**Short task 1**
Repeat the following rows word for word, everything from the line containing "The height and width of the screenshot is (501, 458)." down to the line containing "Action: coord(1499,320)".

-- Start Document extract --

Skip to main content

The 20-year nostalgia cycle and card blogs


One aspect of card blogging that has always puzzled me is the large number of bloggers over the years who seem to have a great affinity for cards from the late 1980s all the way into the late 1990s.

Yes, it's perfectly natural to have different loves in cardboard, but as somewhat of a card blog outlier who loves everything 1970s, I couldn't help but notice sooooo many odes to Pinnacle and Pacific, tributes to Ultra and Tek, and allegiances to Griffey Jr., Gwynn and Canseco. The card blogs were skewed toward the 30-something crowd and have been since I've been blogging.

Why is that?

I think I've discovered why. Or have a theory anyway.

It's nostalgia. More specifically, the 20-year nostalgia cycle.

Perhaps you've heard of the 20-year nostalgia cycle. It's cited as the amount of time required to produce a steady stream of nostalgia for a particular decade. Growing up through the 1970s and the decades that followed, I've noticed this trend myself.

In the 1970s, there were love letters to the 1950s in the form of movies American Graffiti and Grease and TV shows Happy Days, Laverne and Shirley and Sha Na Na.

In the 1980s, the '60s were everywhere. Oldies radio stations exploded in the '80s and what they played was '60s music. Endless Mamas and the Papas and the Rascals. The movie The Big Chill spawned a relentlessly aired soundtrack of '60s music. Popular shows and movies like China Beach and Platoon chronicled the Vietnam War. And The Wonder Years covered the '60s from a kid's point of view.

The '90s paid tribute to the '70s with the aptly titled That '70s Show, the Dazed And Confused, Brady Bunch and Austin Powers movies, as well as almost every Quentin Tarantino movie.

-- End Document extract --
-- Start Supplied material --

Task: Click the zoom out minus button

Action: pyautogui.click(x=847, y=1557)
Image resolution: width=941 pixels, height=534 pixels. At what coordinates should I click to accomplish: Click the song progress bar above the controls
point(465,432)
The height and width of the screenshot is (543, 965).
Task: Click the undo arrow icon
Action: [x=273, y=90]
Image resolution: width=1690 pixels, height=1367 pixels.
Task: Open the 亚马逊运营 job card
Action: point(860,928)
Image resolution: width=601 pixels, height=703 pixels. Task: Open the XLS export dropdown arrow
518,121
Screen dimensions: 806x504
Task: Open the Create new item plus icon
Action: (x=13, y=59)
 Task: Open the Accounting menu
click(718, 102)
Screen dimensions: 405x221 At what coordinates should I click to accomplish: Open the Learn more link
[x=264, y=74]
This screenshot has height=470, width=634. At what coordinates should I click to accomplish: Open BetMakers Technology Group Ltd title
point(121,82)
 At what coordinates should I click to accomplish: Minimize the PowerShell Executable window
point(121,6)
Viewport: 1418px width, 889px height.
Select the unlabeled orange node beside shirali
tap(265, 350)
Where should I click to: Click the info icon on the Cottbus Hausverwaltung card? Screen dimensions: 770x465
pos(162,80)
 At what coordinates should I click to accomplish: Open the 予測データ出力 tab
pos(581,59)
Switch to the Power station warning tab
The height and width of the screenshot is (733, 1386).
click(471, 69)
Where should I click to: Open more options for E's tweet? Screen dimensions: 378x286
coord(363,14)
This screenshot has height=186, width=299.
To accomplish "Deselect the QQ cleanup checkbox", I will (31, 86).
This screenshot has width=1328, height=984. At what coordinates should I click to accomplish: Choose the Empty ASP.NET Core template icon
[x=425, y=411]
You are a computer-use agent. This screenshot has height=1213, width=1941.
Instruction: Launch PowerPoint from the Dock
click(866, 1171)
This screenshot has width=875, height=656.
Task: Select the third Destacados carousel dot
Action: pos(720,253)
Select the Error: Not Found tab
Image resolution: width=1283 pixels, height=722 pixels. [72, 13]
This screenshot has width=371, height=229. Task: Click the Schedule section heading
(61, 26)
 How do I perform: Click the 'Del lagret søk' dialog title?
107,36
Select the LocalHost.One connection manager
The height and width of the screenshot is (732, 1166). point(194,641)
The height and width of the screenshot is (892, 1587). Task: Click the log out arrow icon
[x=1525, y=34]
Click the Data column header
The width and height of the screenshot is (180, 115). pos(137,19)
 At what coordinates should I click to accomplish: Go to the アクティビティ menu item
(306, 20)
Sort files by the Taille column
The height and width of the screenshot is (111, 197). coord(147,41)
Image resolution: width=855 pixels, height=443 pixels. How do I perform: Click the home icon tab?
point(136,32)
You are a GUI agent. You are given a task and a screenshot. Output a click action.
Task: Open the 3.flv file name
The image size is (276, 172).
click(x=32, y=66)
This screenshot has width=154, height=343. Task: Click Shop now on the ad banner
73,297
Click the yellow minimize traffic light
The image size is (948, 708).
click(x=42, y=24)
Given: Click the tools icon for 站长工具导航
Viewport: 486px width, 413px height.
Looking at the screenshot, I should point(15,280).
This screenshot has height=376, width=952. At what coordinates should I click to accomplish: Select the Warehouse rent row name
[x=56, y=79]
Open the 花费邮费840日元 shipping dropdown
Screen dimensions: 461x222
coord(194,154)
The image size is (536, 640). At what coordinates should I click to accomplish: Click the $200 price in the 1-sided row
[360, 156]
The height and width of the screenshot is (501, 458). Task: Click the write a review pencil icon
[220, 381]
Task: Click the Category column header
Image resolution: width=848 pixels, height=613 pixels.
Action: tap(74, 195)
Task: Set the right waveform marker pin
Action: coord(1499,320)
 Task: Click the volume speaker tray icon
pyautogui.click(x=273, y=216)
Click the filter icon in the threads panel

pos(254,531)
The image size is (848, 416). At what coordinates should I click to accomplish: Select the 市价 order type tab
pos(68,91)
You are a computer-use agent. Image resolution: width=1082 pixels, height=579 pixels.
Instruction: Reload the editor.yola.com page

-- End Supplied material --

**Short task 2**
From the piece on card blogs and the 20-year nostalgia cycle, copy everything from "Yes, it's perfectly" down to "this trend myself." word for word.

**Right answer 1**
The height and width of the screenshot is (501, 458). Task: Click the write a review pencil icon
[220, 381]
Task: Click the Category column header
Image resolution: width=848 pixels, height=613 pixels.
Action: tap(74, 195)
Task: Set the right waveform marker pin
Action: coord(1499,320)

**Right answer 2**
Yes, it's perfectly natural to have different loves in cardboard, but as somewhat of a card blog outlier who loves everything 1970s, I couldn't help but notice sooooo many odes to Pinnacle and Pacific, tributes to Ultra and Tek, and allegiances to Griffey Jr., Gwynn and Canseco. The card blogs were skewed toward the 30-something crowd and have been since I've been blogging.

Why is that?

I think I've discovered why. Or have a theory anyway.

It's nostalgia. More specifically, the 20-year nostalgia cycle.

Perhaps you've heard of the 20-year nostalgia cycle. It's cited as the amount of time required to produce a steady stream of nostalgia for a particular decade. Growing up through the 1970s and the decades that followed, I've noticed this trend myself.